Reproduce only the lines that begin at the line with "Expand the Requirements (0) section" and run to the end of the entries; omit every picture.

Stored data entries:
┌──

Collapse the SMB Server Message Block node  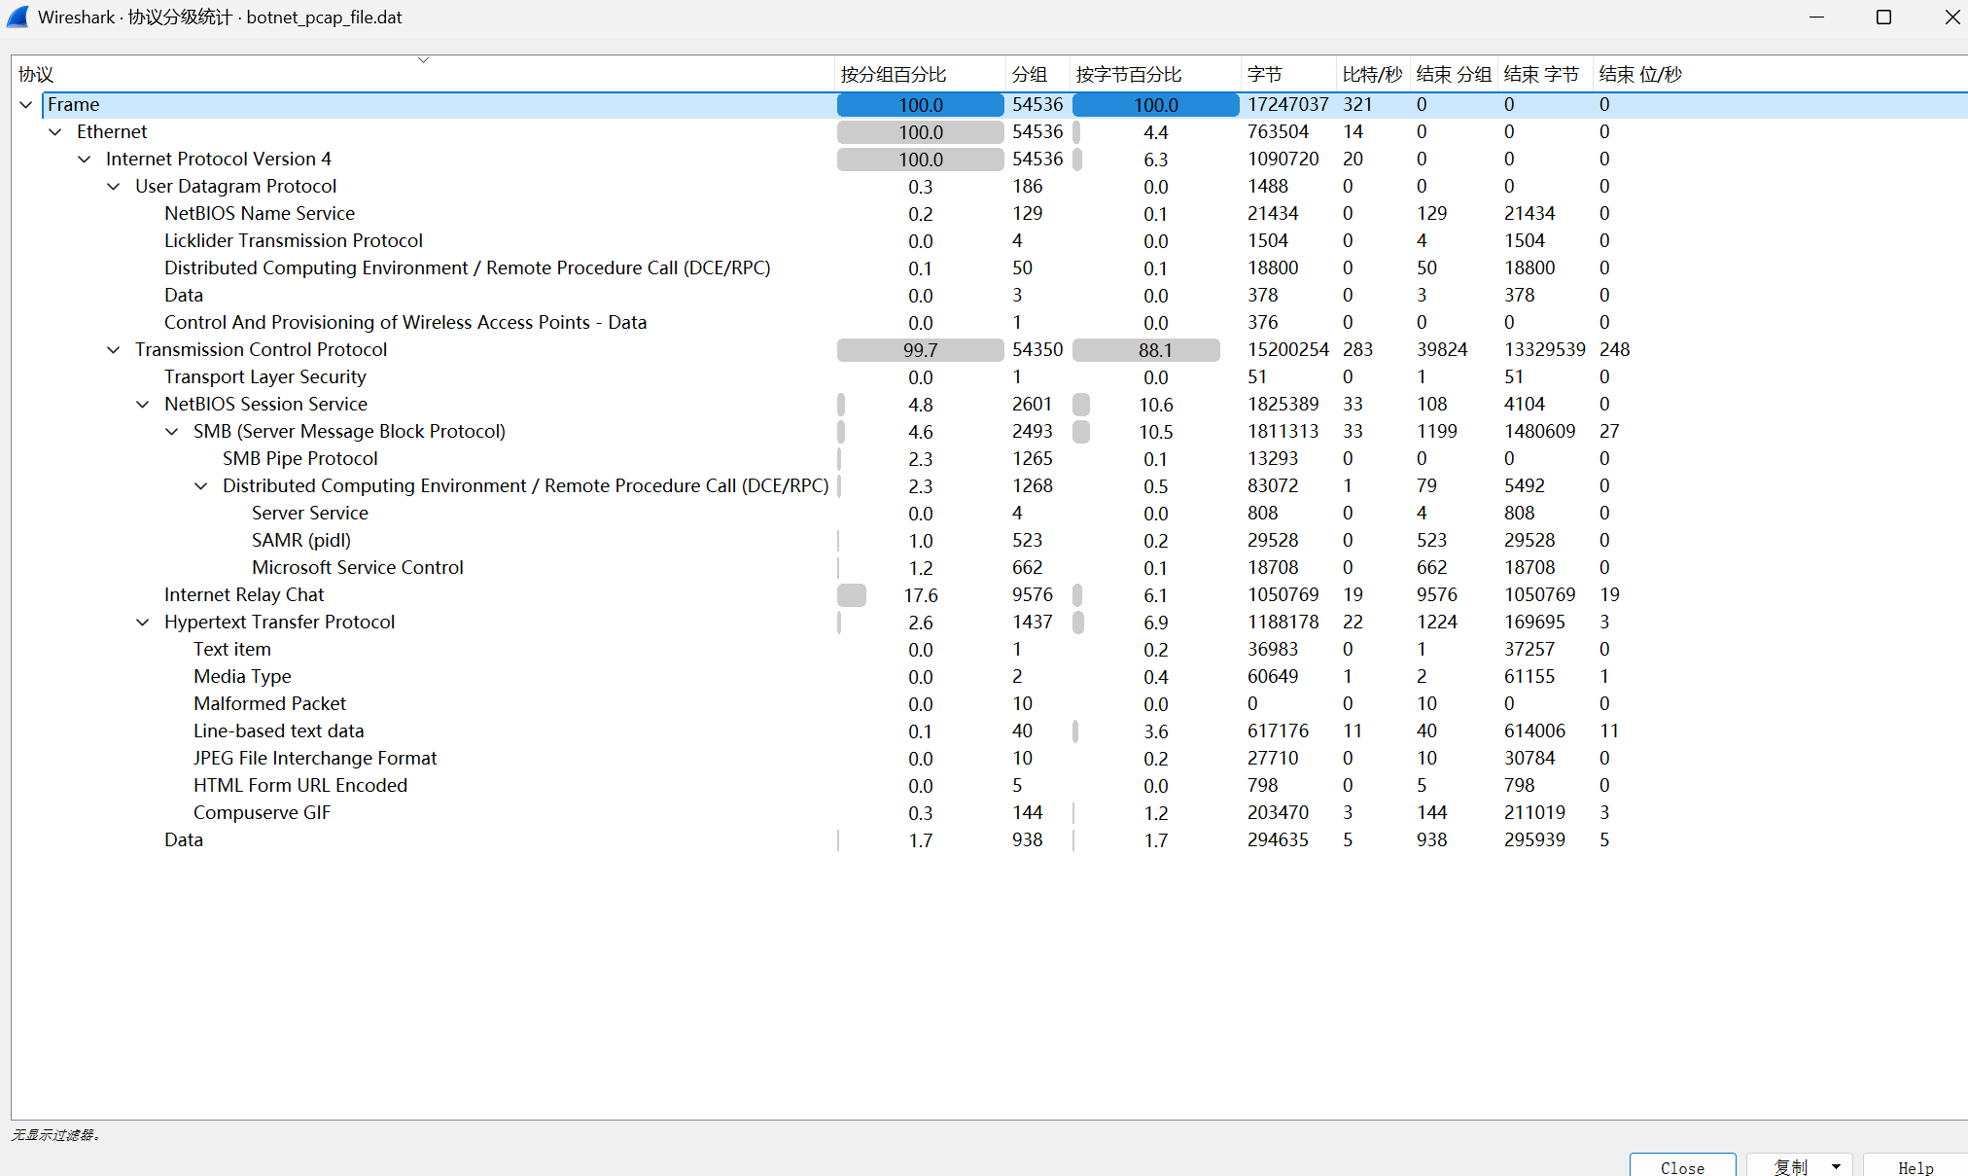172,432
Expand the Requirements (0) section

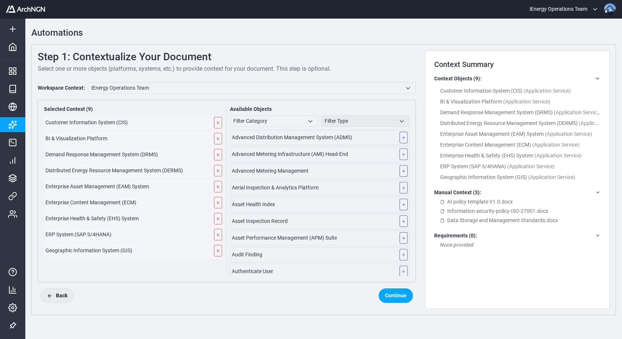pyautogui.click(x=598, y=236)
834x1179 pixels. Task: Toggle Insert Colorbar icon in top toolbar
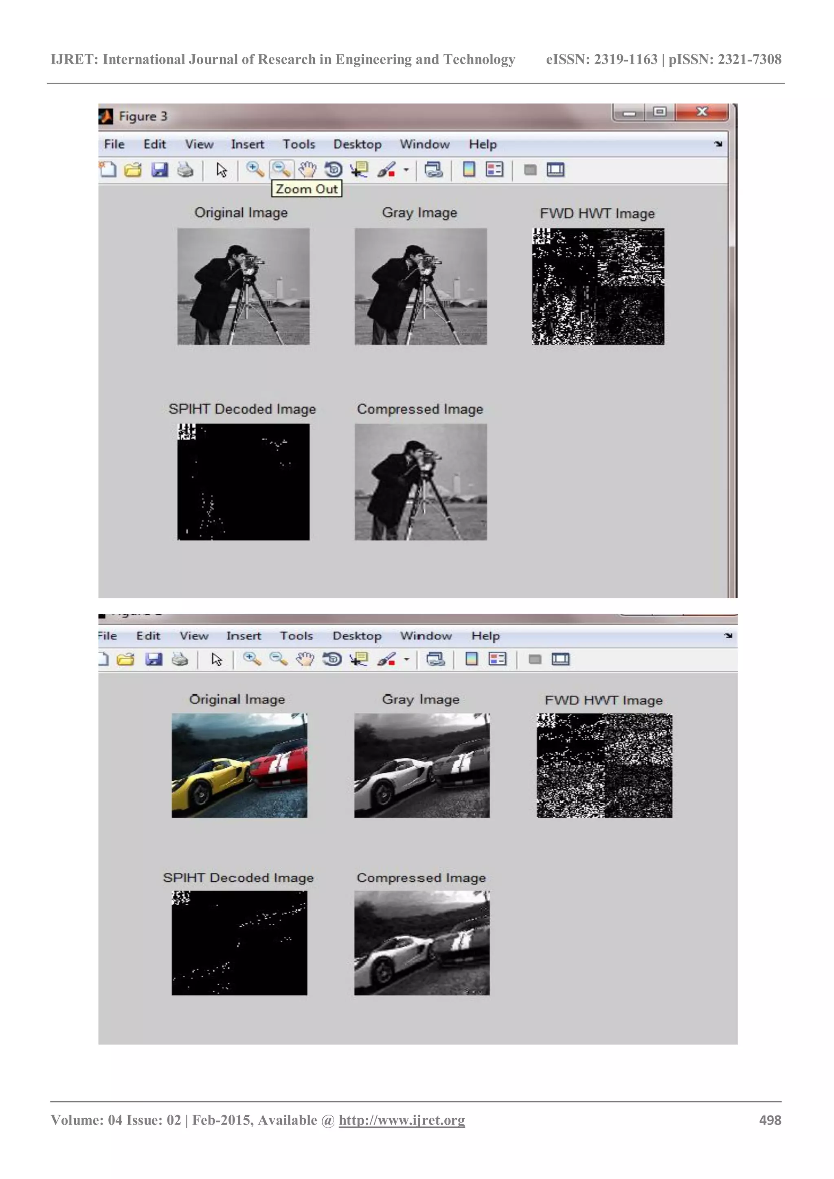[469, 169]
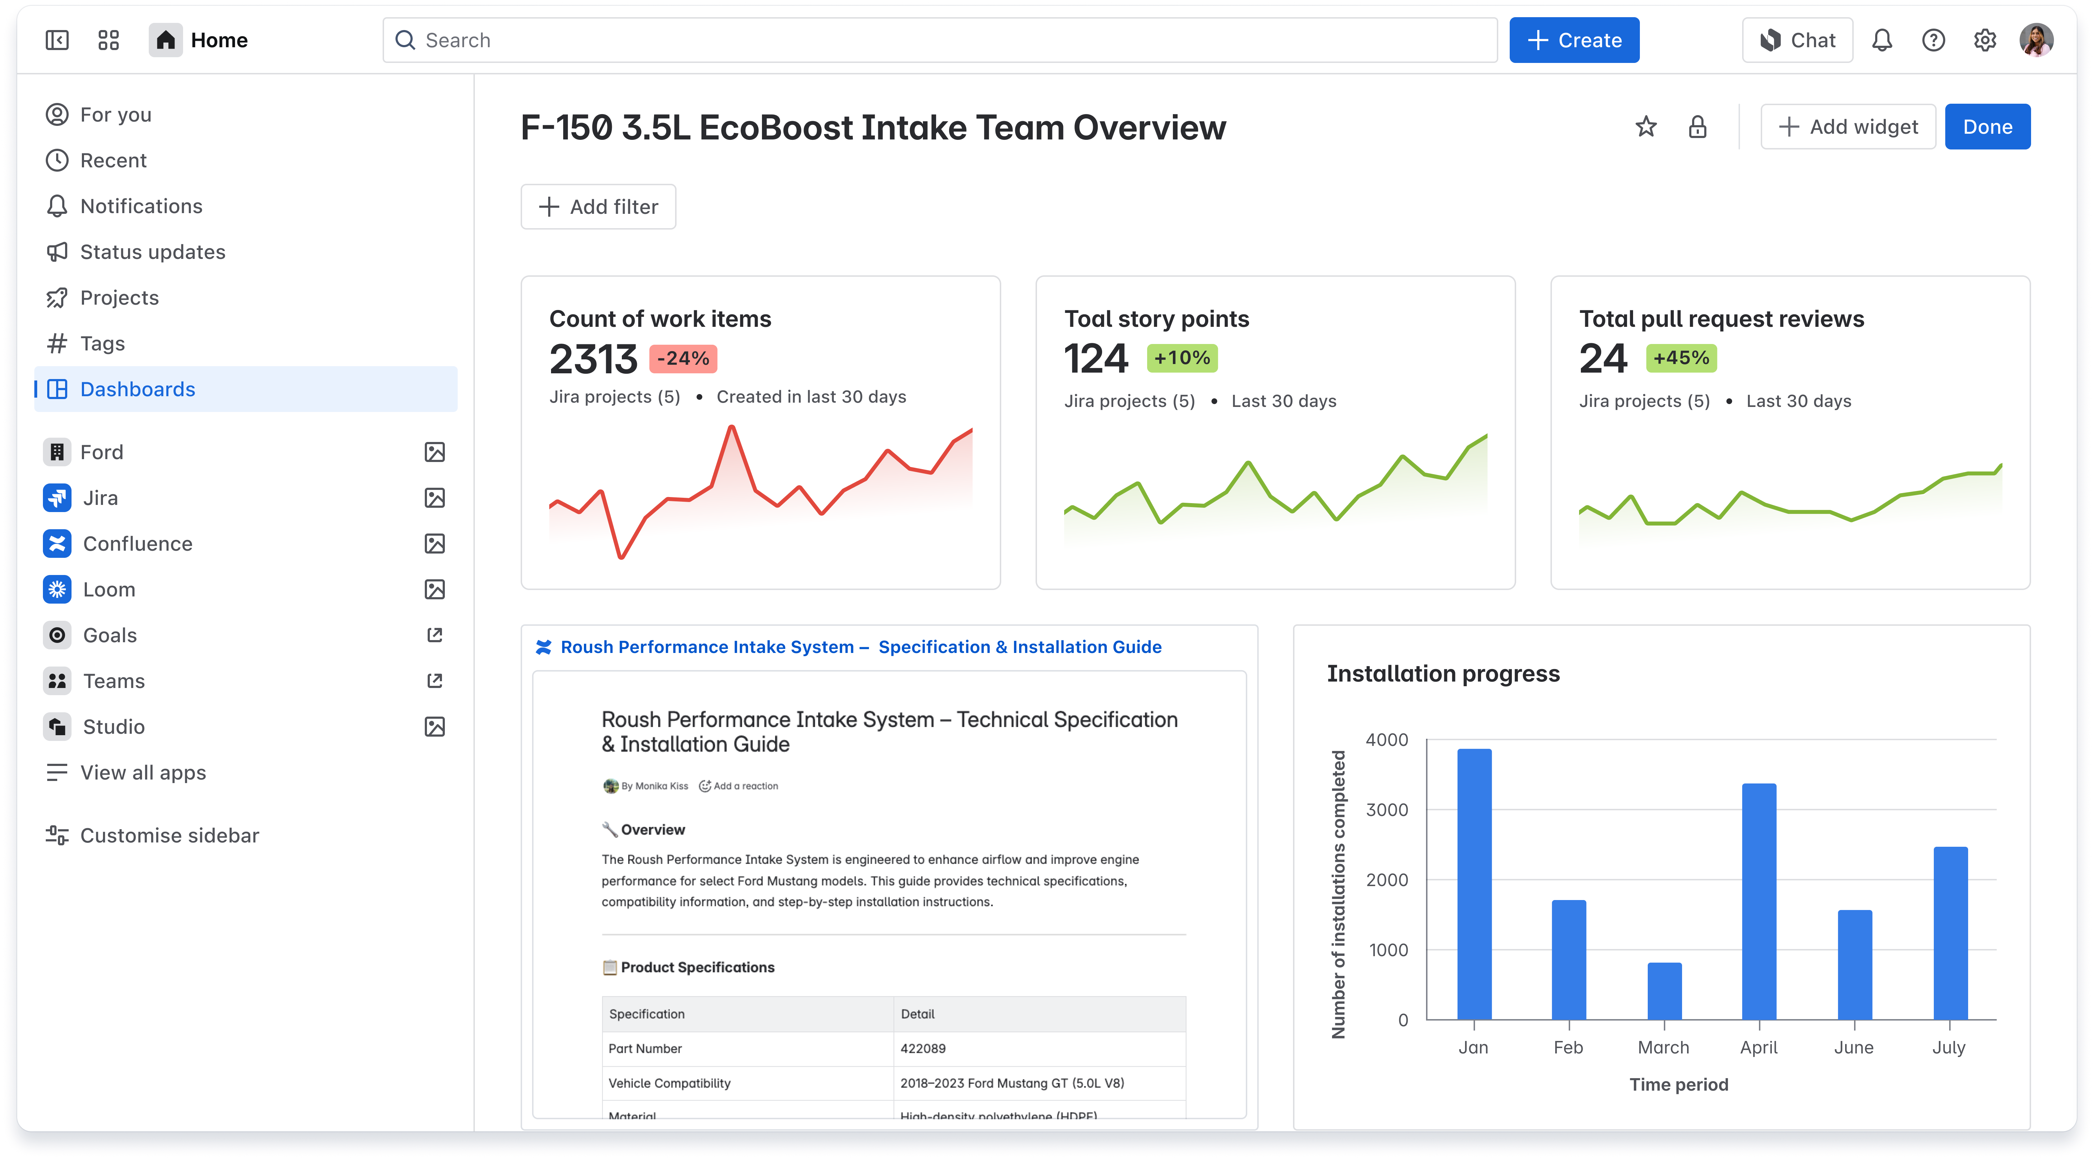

└──

ANSWER TO THE EXERCISE »
Expand the Requirements (0) section

pyautogui.click(x=598, y=236)
834x1179 pixels. Task: Toggle Insert Colorbar icon in top toolbar
[469, 169]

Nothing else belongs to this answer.